Harrowing CCTV footage of the beatings meted out to Sheffield slavery victim Craig Kinsella was played to a judge at Sheffield Crown Court.
The disturbing images were taken from the Rookes family’s own CCTV system which covered the back garden of their home on Halifax Road, Parson Cross.
David Brooke, prosecuting, said ice cream business owner David Rooke, 44, his wife Donna, 40 and their son Jamie, 19, could all be seen attacking Craig Kinsella, 34.
Mr Brooke said the footage was recorded daily but deleted every 10 days, so only 10 days’ worth of CCTV was available to South Yorkshire Police.
But it was enough to force the trio to plead guilty to the attacks on Mr Kinsella, described by Judge Peter Kelson as ‘horrific’.
Officers were called to the property on July 7 last year after a neighbour was confronted by Jamie Rooke, who was wielding a knife.
Craig Kinsella was found battered and bruised and taken to the Northern General Hospital and a police investigation – Operation Koffee – was launched.
He was suffering from a broken right arm, a fractured rib, extreme bruising to his back and around his kidney, a fractured chin and cuts, and lumps and bruises on his head and legs.
In the footage David Rooke can be seen punching and slapping Mr Kinsella about the face, kicking him to the ground, stamping on him while wearing steel toe-capped boots and punching him.

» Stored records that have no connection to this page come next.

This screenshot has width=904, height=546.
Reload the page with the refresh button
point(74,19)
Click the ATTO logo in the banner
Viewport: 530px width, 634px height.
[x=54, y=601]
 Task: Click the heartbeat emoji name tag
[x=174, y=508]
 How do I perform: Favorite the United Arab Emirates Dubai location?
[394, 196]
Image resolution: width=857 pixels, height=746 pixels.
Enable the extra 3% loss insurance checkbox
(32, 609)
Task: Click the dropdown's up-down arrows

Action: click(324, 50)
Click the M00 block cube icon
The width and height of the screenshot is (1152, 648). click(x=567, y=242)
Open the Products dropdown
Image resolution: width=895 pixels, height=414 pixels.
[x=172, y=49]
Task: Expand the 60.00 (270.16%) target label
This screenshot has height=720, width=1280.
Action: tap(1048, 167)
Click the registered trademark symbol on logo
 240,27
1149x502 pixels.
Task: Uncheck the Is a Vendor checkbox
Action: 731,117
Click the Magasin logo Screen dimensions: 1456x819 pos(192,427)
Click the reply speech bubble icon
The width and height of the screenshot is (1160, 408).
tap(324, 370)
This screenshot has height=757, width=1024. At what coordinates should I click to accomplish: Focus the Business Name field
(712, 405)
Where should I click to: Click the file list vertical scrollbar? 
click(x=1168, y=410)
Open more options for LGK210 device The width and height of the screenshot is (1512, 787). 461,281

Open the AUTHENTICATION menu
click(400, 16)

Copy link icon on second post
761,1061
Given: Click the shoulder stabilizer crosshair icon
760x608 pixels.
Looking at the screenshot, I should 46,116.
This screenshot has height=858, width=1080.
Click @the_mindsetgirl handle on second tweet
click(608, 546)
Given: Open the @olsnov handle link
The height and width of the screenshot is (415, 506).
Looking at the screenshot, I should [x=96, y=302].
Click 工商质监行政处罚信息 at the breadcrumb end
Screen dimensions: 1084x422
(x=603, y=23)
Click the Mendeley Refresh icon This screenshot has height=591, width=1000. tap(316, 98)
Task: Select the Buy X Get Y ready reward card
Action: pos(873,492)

Donna Rooke is seen slapping his face while Jamie Rooke is seen punching him repeatedly.
The judge said: “This was two months of horrific violence. One could not watch the CCTV without wincing repeatedly. You made him your punchbag.”
Mr Brook said Mr Kinsella’s day started at 7.30am when his first job was to clean up the family dogs’ mess from the garden – before next cleaning out their ice cream vans.
In a victim impact statement Mr Kinsella said he was in ‘constant fear’.
“I felt as if they controlled me,” he said. “They assaulted me and hit me for nothing.”
After the hearing DI Vicky Short said: “He is still recovering from his injuries. He is still in pain physically. Mentally, he is still reliving the incident.
“But he’s being looked after by a number of outside agencies. He was greatly in fear that his life would be taken.”